Definitions and structures

The portfolio reflects the strategy of the company and the budget authorised by the board. To manage a portfolio in programs will give the company the optimisation of benefits the company is searching for within the portfolio of the companies’ strategy. Budget from the portfolio should be allocated to each Each program should have a strategic definition and should be translated to a set off achievable projects with a priority schedule. The program manager should report back to the portfolio manager the benefits expected and the return of investment. The portfolio manager should manage the dependencies between programs. The program manager should manage the dependencies between the projects in his program. Within the program priorities should be set and choices should be made for each project in the program within the given program budget. Each program is responsible for the benefits delivery for the full set of projects.
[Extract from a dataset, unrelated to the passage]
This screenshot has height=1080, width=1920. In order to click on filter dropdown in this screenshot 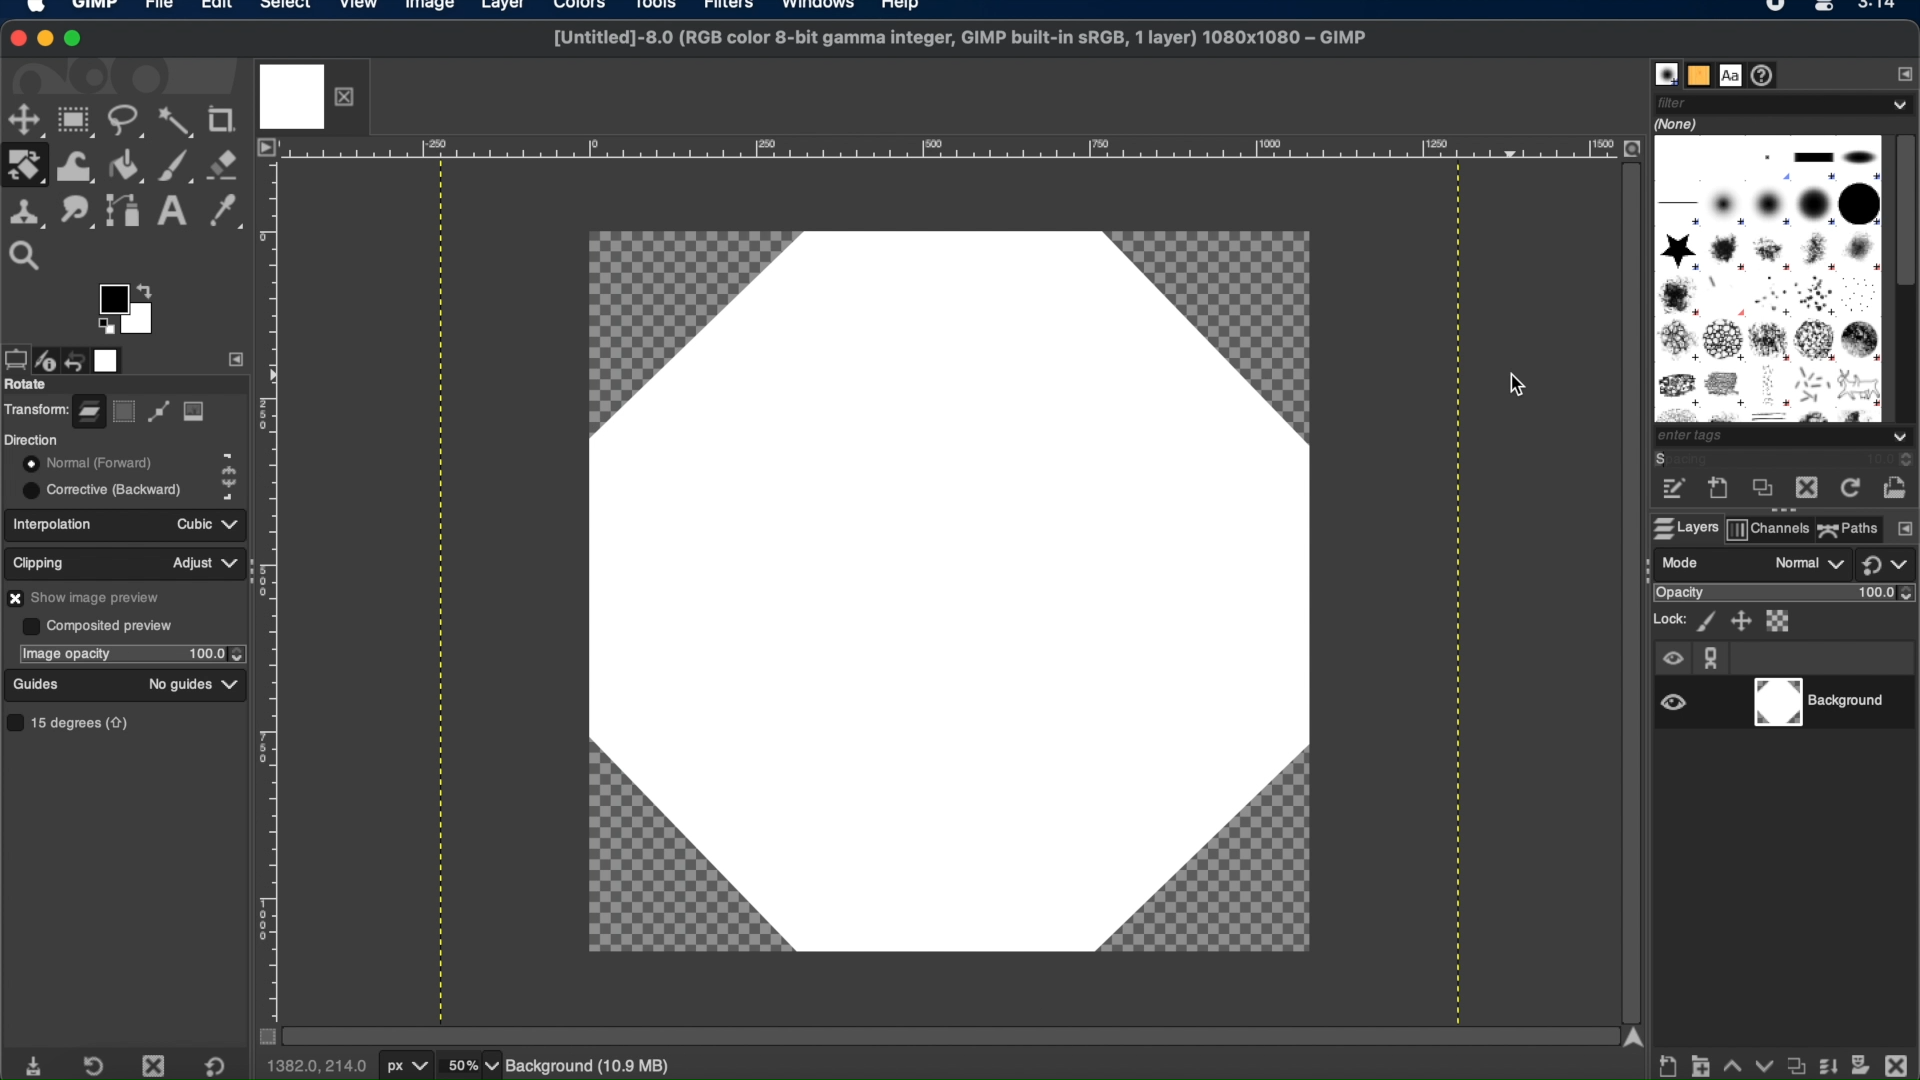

Program and Portfolio management has been moving from an ad hoc set of activities to standard disciplines and formal practices.

Program Health Check

Definitions and structures

Vision definition

The Vision Statement provides a customer-facing definition of what to expect from the transformed business – its capabilities, service levels, costs and so on. The changed business might be to deliver a particular service, to perform the same service but in a more efficient way, or to be better than the competition.

Blueprint

The Blueprint defines the structure and composition of the changed organisation that, after delivery, should demonstrate the capabilities expressed in the Vision Statement. The Blueprint is a detailed description of what the organisation looks like in terms of its business processes, people, information systems and facilities and its data. It is used to maintain the focus of the programme on the delivery of the new capability.

Programme Mandate

The Programme Mandate is the trigger for the programme. The programme mandate should describe the strategic requirements of the programme and clearly map back to the overall strategic plans of the organisation.  It must describe the business changes that will result and how these impact existing services and strategies

Business case

The Business Case is used to obtain management commitment and approval for investment in business change, through rationale for the investment. The Business Case provides a framework for planning and management of the business change. The ongoing viability of the programme will be monitored against the Business Case at least at the end of every key stage within the programme.

Benefit profile

The benefit profile provides a full description of each benefit. The identification, monitoring and measurements of benefits are a fundamental part of successful Programme Management.

Benefit realisation plan

The Benefits Realisation Plan is a complete view of all the Benefit Profiles in the form of a schedule defining when each benefit or groups of benefits will be realised and any handover activities that are required. This plan will be developed alongside the Programme Plan and Business Case to ensure close alignment between delivery of capability and realisation of benefits against associated costs and risks.

Programme Brief

The Programme Brief is developed in Identifying a Programme Process and is the starting point for the programme definition. The purpose of this document is to provide an outline justification for the programme including its objectives, risks, cost, timescale and effort estimates. The creation of the Programme Brief avoids having to spend a large amount of time and effort on the full definition prior to deciding whether to continue or not

Stakeholder & communication

A stakeholder inventory is a useful way of mapping the various stakeholders against their interests in the programme and its activities and outcomes. On the basis of this inventory a communication-plan need to be setup.